■ Task brief:
Transcribe exactly, please, the lines from the one containing "The image size" through the end of the records below, and leave out the pictures.

[[ Provided information, beginning ]]

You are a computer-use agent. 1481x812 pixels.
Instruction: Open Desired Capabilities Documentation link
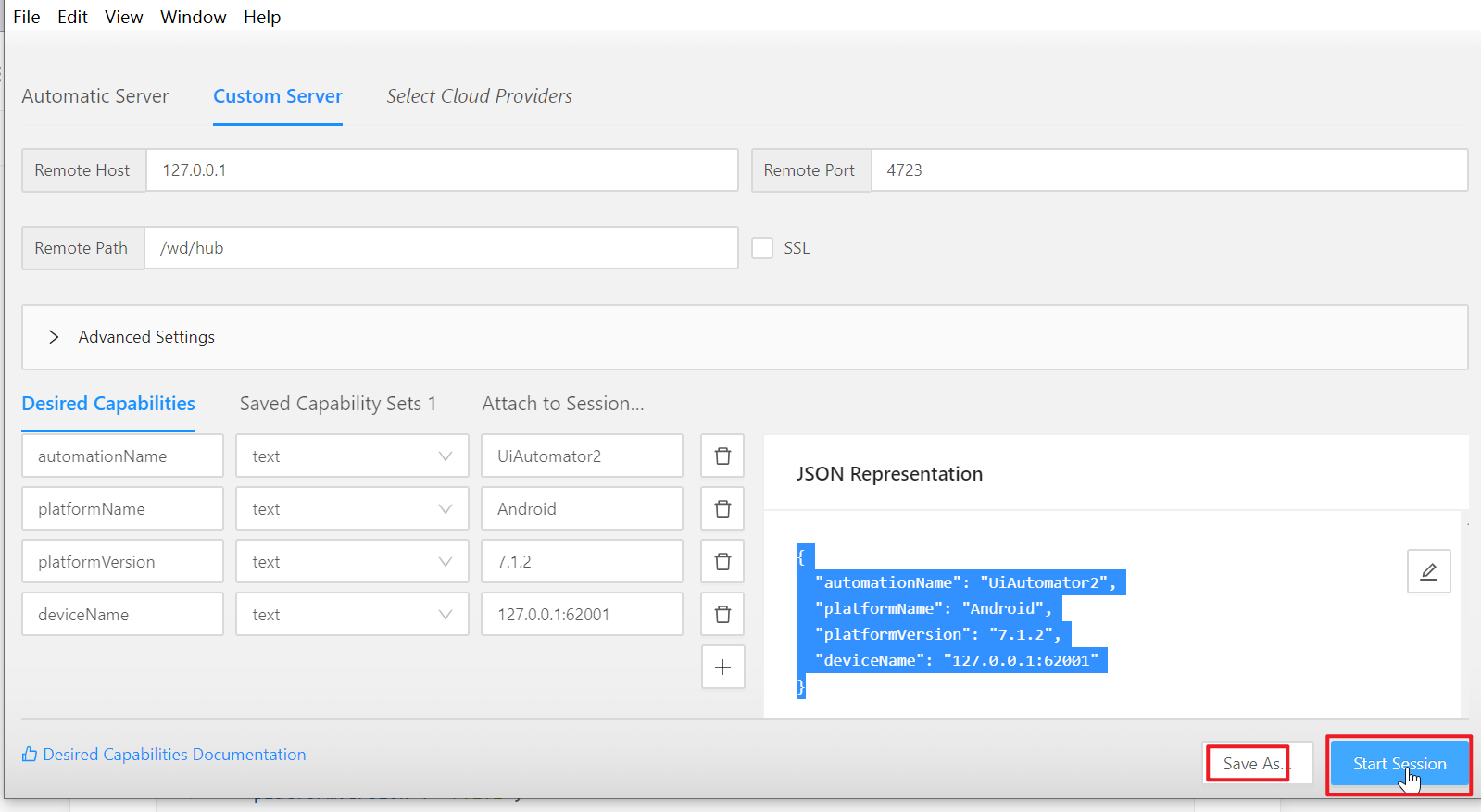tap(174, 755)
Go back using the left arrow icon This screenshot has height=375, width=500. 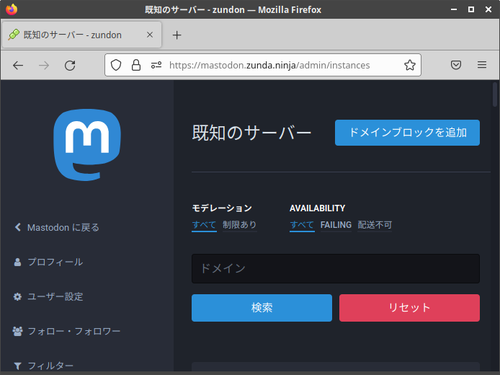tap(18, 65)
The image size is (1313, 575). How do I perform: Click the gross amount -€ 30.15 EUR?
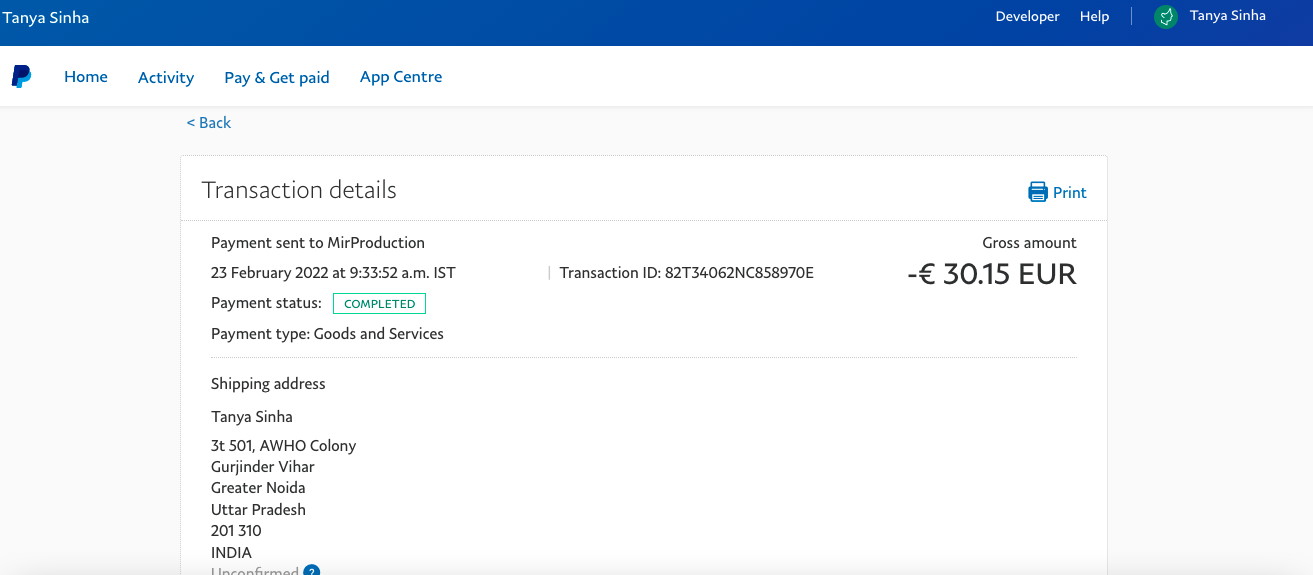991,274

[[ Provided information, end ]]

■ Result of the exercise:
The image size is (1313, 575). How do I perform: Click the gross amount -€ 30.15 EUR?
991,274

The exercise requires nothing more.